Essas iniciativas somadas às outras ações, como as de fiscalização e mobilização social, reduziram, em 2019, cerca de 15% dos pontos críticos de deposição clandestina na região. Em 2018, foram registrados cerca de 200 locais crônicos de descarte irregular de lixo e entulho. Neste ano, o número caiu para 170.

Em setembro, a ação foi feita na avenida Francisco Negrão de Lima, esquina com rua Renato Fantoni, no bairro Enseada das Garças. No lugar, eram removidas uma média de 10 toneladas por semana. Somente no dia da implantação do Ponto Limpo, foram retiradas seis toneladas de lixo. Próximo a uma escola estadual, a uma área verde e a um córrego afluente da lagoa da Pampulha, o local concentra grande fluxo de veículos e de pedestres que sofriam com os transtornos causados pelo lixo.

No mês passado, a implantação do Ponto Limpo ocorreu na rua Violeta de Melo com rua Mary Aparecida, no bairro Jardim São José. A limpeza do local, realizada no dia 30, envolveu a capina, varrição, roçada e a remoção de 5,5 toneladas de resíduos. A instalação da placa educativa, a pintura do meio fio e a campanha educativa junto aos moradores do entorno aconteceram no dia seguinte.

O próximo Ponto Limpo será instalado na rua Engenho do Campo, no bairro Engenho Nogueira, onde há uma área verde preservada, inclusive com nascente, que tem sido alvo de constantes deposições. A ação conta com o apoio da população. Morador da avenida Otacílio Negrão de Lima, Ronaldo Cássio tem o costume de utilizar a Unidade de Recebimento de Pequenos Volumes (URPV) Garças para destinar resíduos de podas e de pequenas reformas em sua casa. “Acho um crime a pessoa jogar lixo e entulho na rua, pois existem locais adequados para isso. A sujeira atinge os córregos, atrai doenças e causa danos a todos”, avalia. Ainda não foi definido onde será instalado um Ponto Limpo em dezembro.

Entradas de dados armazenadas

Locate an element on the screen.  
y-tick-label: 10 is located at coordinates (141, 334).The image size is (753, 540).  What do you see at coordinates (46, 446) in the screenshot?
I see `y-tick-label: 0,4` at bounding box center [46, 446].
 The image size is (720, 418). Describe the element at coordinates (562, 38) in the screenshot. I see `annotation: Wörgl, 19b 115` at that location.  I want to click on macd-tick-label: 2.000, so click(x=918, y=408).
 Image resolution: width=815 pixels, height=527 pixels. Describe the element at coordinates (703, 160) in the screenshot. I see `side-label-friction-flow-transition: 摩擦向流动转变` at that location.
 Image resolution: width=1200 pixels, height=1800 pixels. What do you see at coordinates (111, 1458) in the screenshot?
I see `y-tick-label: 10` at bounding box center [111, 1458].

§ TAREFA: Escreva a continuação do texto sobre os Pontos Limpos e o descarte irregular de lixo, a partir do ponto em que ele termina.

§ RESPOSTA DA TAREFA:
Foto:  Andréa Moreira
Foto: Andréa Moreira

O presidente da Organização Socioambiental Terra Viva, Carlos Augusto Moreira, concorda que as deposições irregulares trazem mesmo muitos problemas. “As pessoas têm o péssimo hábito de jogar lixo em lugares inapropriados. Esse local é muito próximo da lagoa e, em caso chuva forte, poderia carregar entulho para as galerias e diretamente para a lagoa. A limpeza até embelezou o local”, comemora.

Há mais de 50 anos, Maria do Carmo Santos mora na rua Violeta de Melo e sempre viu as pessoas depositando lixo naquela região. “Era comum presenciar carroças cheias de lixo e entulho sendo despejadas ali. Achei que o lugar ficou bonito, porque está tudo limpinho. Antes o aspecto era ruim”, lembra.

Os dois locais eram alvos constantes de lixo, entulho, poda, bagulhos e animais mortos, levados por carroceiros, veículos particulares ou pelos próprios moradores do bairro, por meio de carrinhos de mão. De agora em diante, a área será monitorada pela diretoria regional de Fiscalização Pampulha e pela gerência de Limpeza Urbana Pampulha com vistorias diárias, a fim de evitar novas irregularidades.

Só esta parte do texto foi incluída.